Closed Bug 787699 Opened 12 years ago Closed 12 years ago

Don't prompt users to update explicitly disabled or blocklisted plugins

Categories

(Toolkit :: Add-ons Manager, enhancement)

enhancement
Not set
normal

Tracking

()

RESOLVED DUPLICATE of bug 760356

People

(Reporter: joe, Unassigned)

Details

I updated my mother-in-law's Firefox installation to 13.0.1 to 15 (she had been away from her computer for a month or two), and when 15 started up, it interrupted me with a dialog for the various disabled addons she has.

In this case, she has some addons that have been disabled either by me (Microsoft .Net assistant and Skype click-to-call) or by Mozilla (Default Manager 2.2). Firefox ineffectually looked for an update to those addons that would make them compatible, even though they would be disabled regardless.

My suggestion: don't look for addon updates on app update for blocklisted addons or addons I've explicitly disabled. In my mother-in-law's case, I believe this would have made the update entirely silent.
There's a reason updates are looked for even for disabled addons:

In the case of user-disabled, you might want to reenable them at some future time (otherwise why keep them disabled rather than uninstall them?) and in that case you would certainly not want to unwittingly enable an out-of-date version.

In the case of app-disabled, that usually happens because (temporarily, one hopes) there is no version of those addons which is compatible with your current browser version. The assumption is that if a compatible version is found, it should be enabled back. Similarly, in the case of the few blacklisted addons (which Firefox, SeaMonkey or Thunderbird will refuse to enable even though their install.rdf says they are compatible), the blacklisting normally applies only to some specific addon versions: if the addon author publishes a new addon version which doesn't misbehave the way the older one did, then there is no reason to blacklist the new version.

Then the reason why, when upgrading to a different browser version, a dialog is displayed with a progress bar or a throbber on it, is so that you wouldn't think the browser is hung: it is taking longer than usual to start up, but that's because there is something that needs to be done before loading the first page.

I suggest WONTFIX. Blair, what do you think?
Severity: normal → enhancement
OS: Windows Vista → All
Hardware: x86 → All
Version: unspecified → Trunk
I don't disagree with any of the reasons to look for updates _in general_. What I object to is blocking the new version of Firefox from starting up so it to look for updates to addons that I or Mozilla have explicitly said don't use.

My proposal is just "don't run the firstrun update check for addons that are disabled or blocklisted." Check for updates in the background later for those addons, though!

One other thing:

> (otherwise why keep them disabled rather than uninstall them?)
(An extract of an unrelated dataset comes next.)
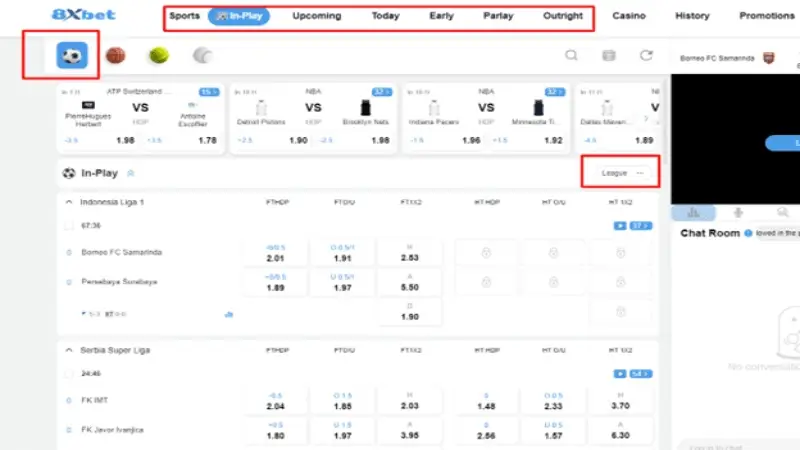Collapse the In-Play section header arrow
800x450 pixels.
pyautogui.click(x=131, y=173)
You can't remove addons that weren't installed by Firefox, like the Skype click-to-call addon.
The long pole is to try to move the functionality of that dialog into the app update process itself - that's bug 760346. It's not simple, and there are various yaks to shave - including the current need to update compatibility override metadata for compatibly-by-default addons in that dialog. And there's various edge cases that mean it can't be completely removed from the tree.

Currently that dialog indiscriminately checks for updates for everything, but most people don't care that everything is perfectly up to date - just that it works and doesn't interrupt them. So the shorter-term (and much easier) fix is to make it so we only check for updates of extensions that need an update to work, and just safely skip over updating everything else until the next regular background update check. And since most add-ons are compatible-by-default now, that should remove the need to check for most add-ons. That's bug 760356, which I'll dupe to.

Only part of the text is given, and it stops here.